[Python-Dev] Backport troubles with mercurial

Amaury Forgeot d'Arc amauryfa at gmail.com
Wed Dec 29 15:29:28 CET 2010


2010/12/29 David Cournapeau <cournape at gmail.com>:
> On Wed, Dec 29, 2010 at 5:02 PM, Amaury Forgeot d'Arc
> <amauryfa at gmail.com> wrote:
>> 2010/12/29 David Cournapeau <cournape at gmail.com>
>>>
>>> The easiest way I found to emulate git cherry-pick (which does exactly
>>> what you want) with hg is to use import/export commands:
>>> http://mercurial.selenic.com/wiki/CommunicatingChanges
>>>
>>> It is indeed quite a pain to use in my experience, because you cannot
>>> easily refer to the original commit the cherry pick is coming from
>>> (i.e. no equivalent to git cherry-pick -x), and the conflict
>>> resolution is quite dumb.
>>
>> This is precisely why I proposed a specific example.
>> Which precise steps do you take?
>> How much typing or manual copy/paste is required for this very simple case?
>> Can you do the merge in less than 10 minutes?
>
> I don't know in this specific case. As I said, when I have to use hg,
> that's the technique I use, and you get the issue you mention. That's
> a hg limitation AFAICS.

Yes, Georg identified three things that "hg transplant" should do better:
- an option to not commit
- a way to add conflict markers in the source instead of the .rej file
  (In this case, it may be just as easy to use the standard merge tools)
- somehow share the "transplants" cache file between clones.

> sometimes the people who become the most vocal proponents of the new
> tool were the most sceptic ones before.

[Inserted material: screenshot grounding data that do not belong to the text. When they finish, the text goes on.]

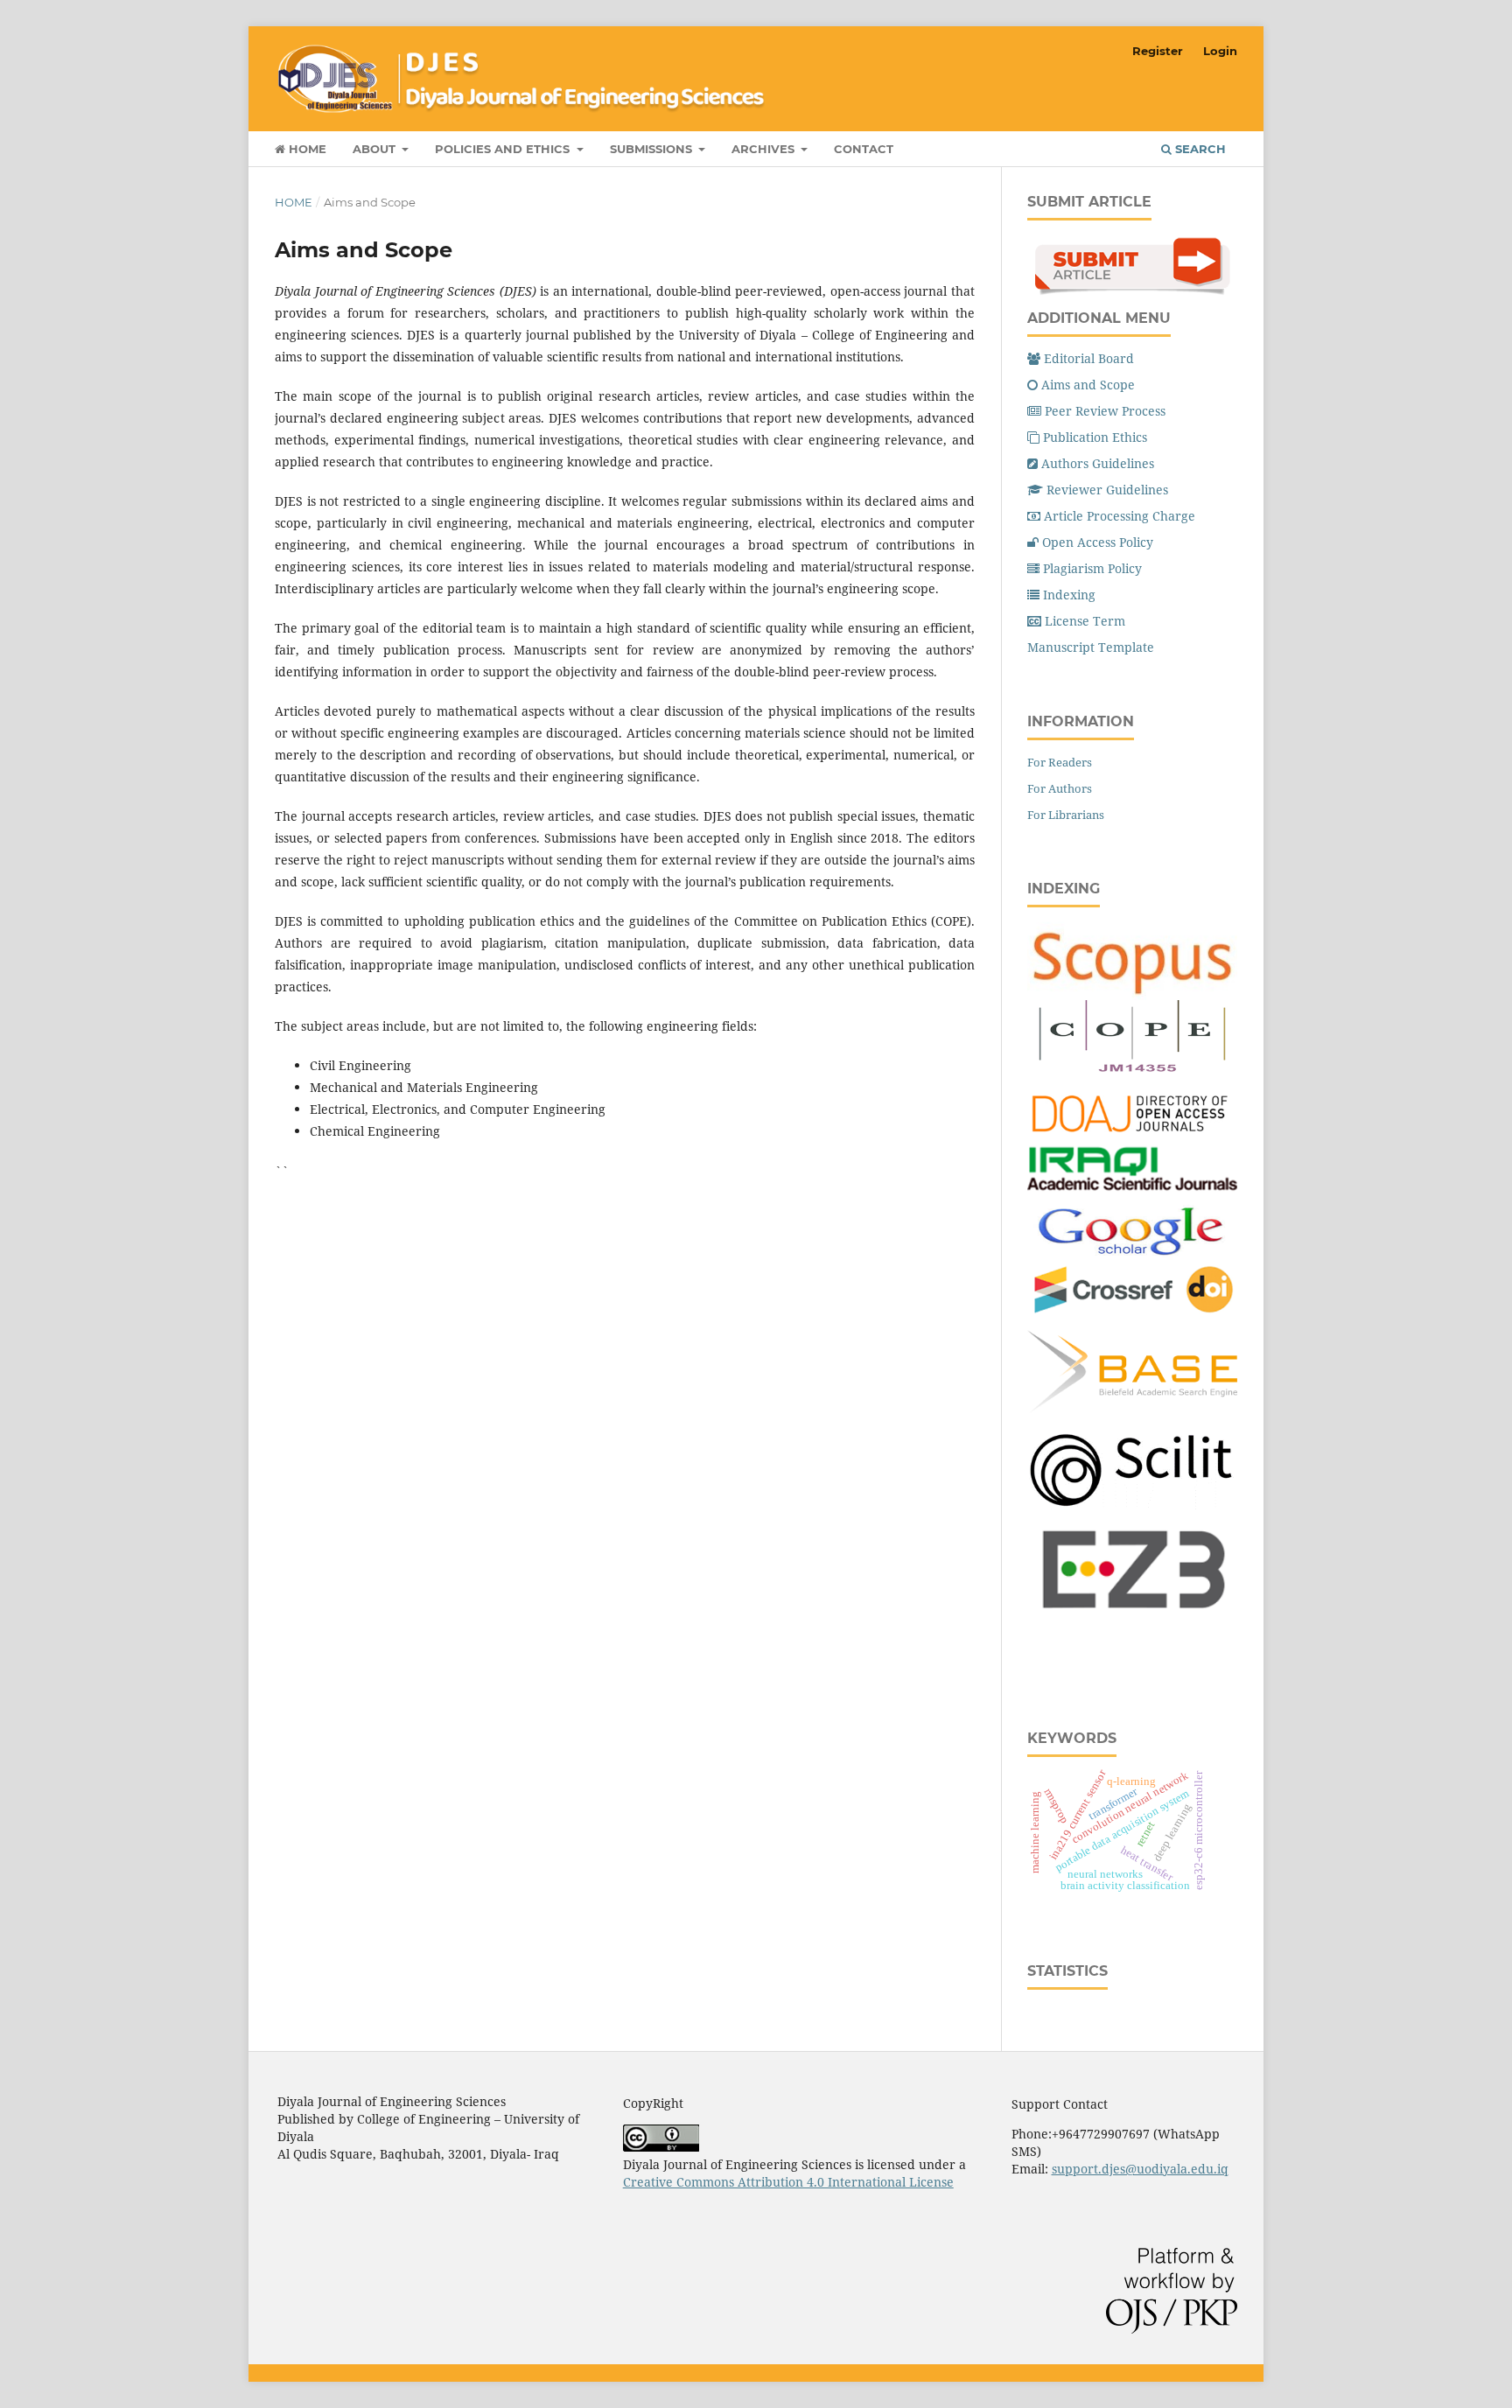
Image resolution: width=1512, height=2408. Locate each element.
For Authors (1059, 788)
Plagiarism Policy (1092, 568)
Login (1220, 51)
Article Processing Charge (1119, 516)
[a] (1132, 1504)
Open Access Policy (1097, 542)
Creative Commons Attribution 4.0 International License (788, 2182)
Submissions (653, 149)
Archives (765, 149)
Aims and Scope (1088, 384)
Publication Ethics (1095, 437)
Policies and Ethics (504, 149)
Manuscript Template (1090, 647)
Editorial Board (1089, 358)
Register (1157, 51)
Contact (863, 149)
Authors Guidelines (1097, 463)
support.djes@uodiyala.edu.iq (1140, 2168)
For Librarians (1065, 814)
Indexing (1069, 594)
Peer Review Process (1105, 410)
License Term (1085, 620)
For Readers (1059, 762)
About (376, 149)
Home (305, 149)
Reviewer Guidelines (1107, 489)
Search (1199, 149)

I really was not sceptic before, and I certainly don't want to become one!
But yesterday I was blocked the whole afternoon by something
I still call an routine task with most other SCMs; and the only answer I
get is "that's right, it's a pain"

hg will certainly impose a change in the way we develop Python.
I'm not sure everybody understands the consequences.